NEW YORK (AP) -- Removable panels and inflatable plugs are among the ideas New York City's transit officials are considering to stop the next big storm from flooding the subway system the way Superstorm Sandy did, officials said Thursday.
Interim Executive Director Thomas Prendergast said the Metropolitan Transportation Authority investigating whether removable panels could be placed over ventilation grates and stairwells. The panels would be sealed shut with foam and should work better than the plywood and sandbags the agency uses now, Prendergast said.
"We don't have to wait for space age solutions or rocket science solutions," he said.
Prendergast said the MTA is also exploring other technologies such as an inflatable plug big enough to seal off a subway tunnel.
Eight of the MTA's underwater tunnels flooded during the storm last October.
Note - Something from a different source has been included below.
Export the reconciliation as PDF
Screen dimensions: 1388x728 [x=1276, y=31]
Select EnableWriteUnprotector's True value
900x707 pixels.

Most subway lines were out for only a few days but parts of the system have taken much longer to repair.
Prendergast said "A'' train service to the Rockaways will resume May 30 for the first time since the storm.
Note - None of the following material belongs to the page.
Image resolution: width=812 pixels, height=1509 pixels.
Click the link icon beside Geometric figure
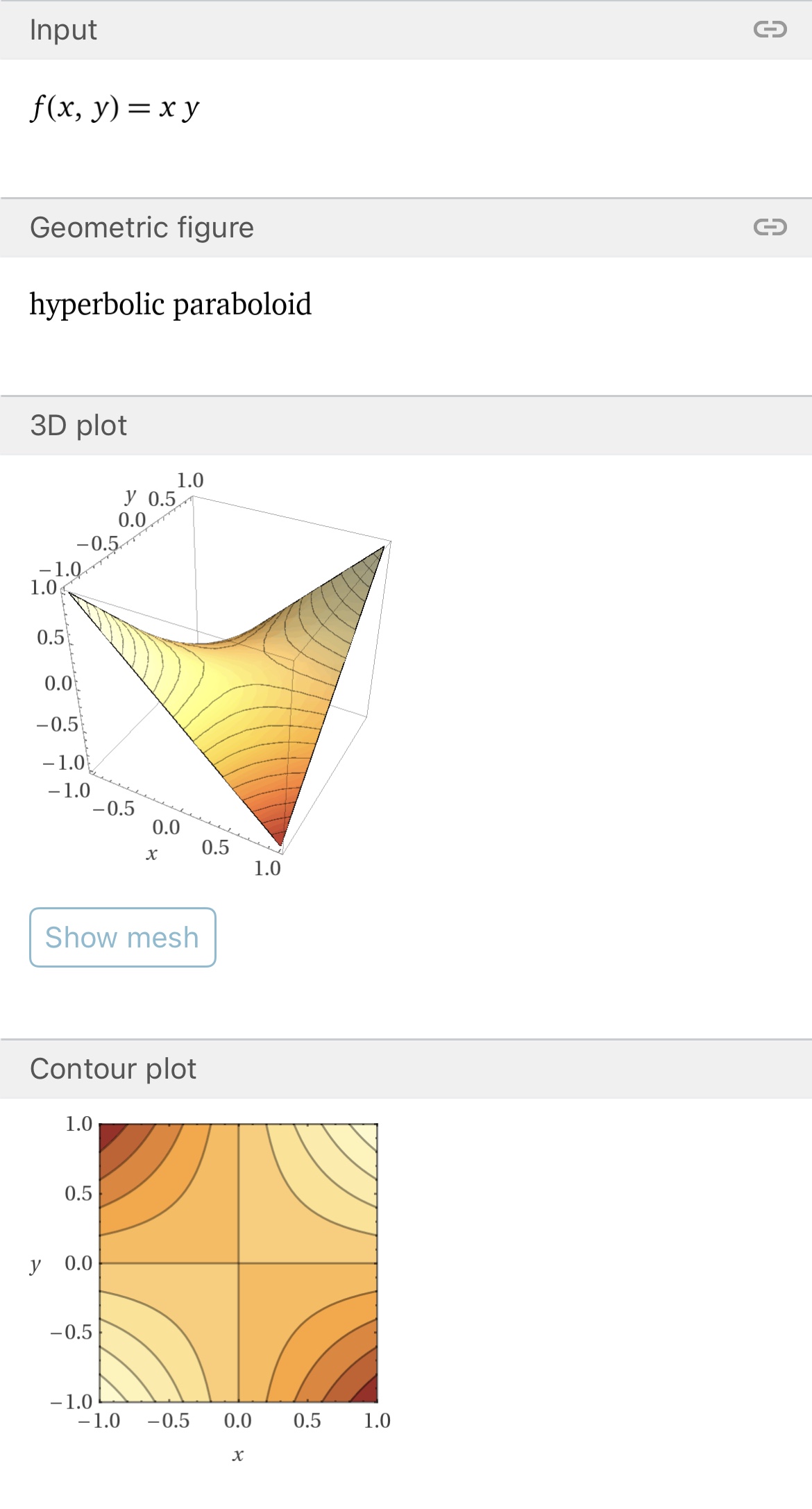770,227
The MTA is still assessing the closed South Ferry station at the southern tip of Manhattan, where Thursday's briefing was held in a crew room that flooded during the storm.
Lower Manhattan, home to the financial industry, City Hall and tens of thousands of residents, was where the subway system took its hardest hit from Sandy other than in the Rockaways.
Prendergast said there are 540 places in lower Manhattan where water can get into the system, including stairways, ventilation grates and emergency exits.
He said the MTA hopes to have some mechanism in place to plug them up by the end of the 2013 hurricane season or at least by the beginning of the 2014 season.
Should a hurricane come in the meantime, he said, "we would do what we did last time, which is sandbags and plywood."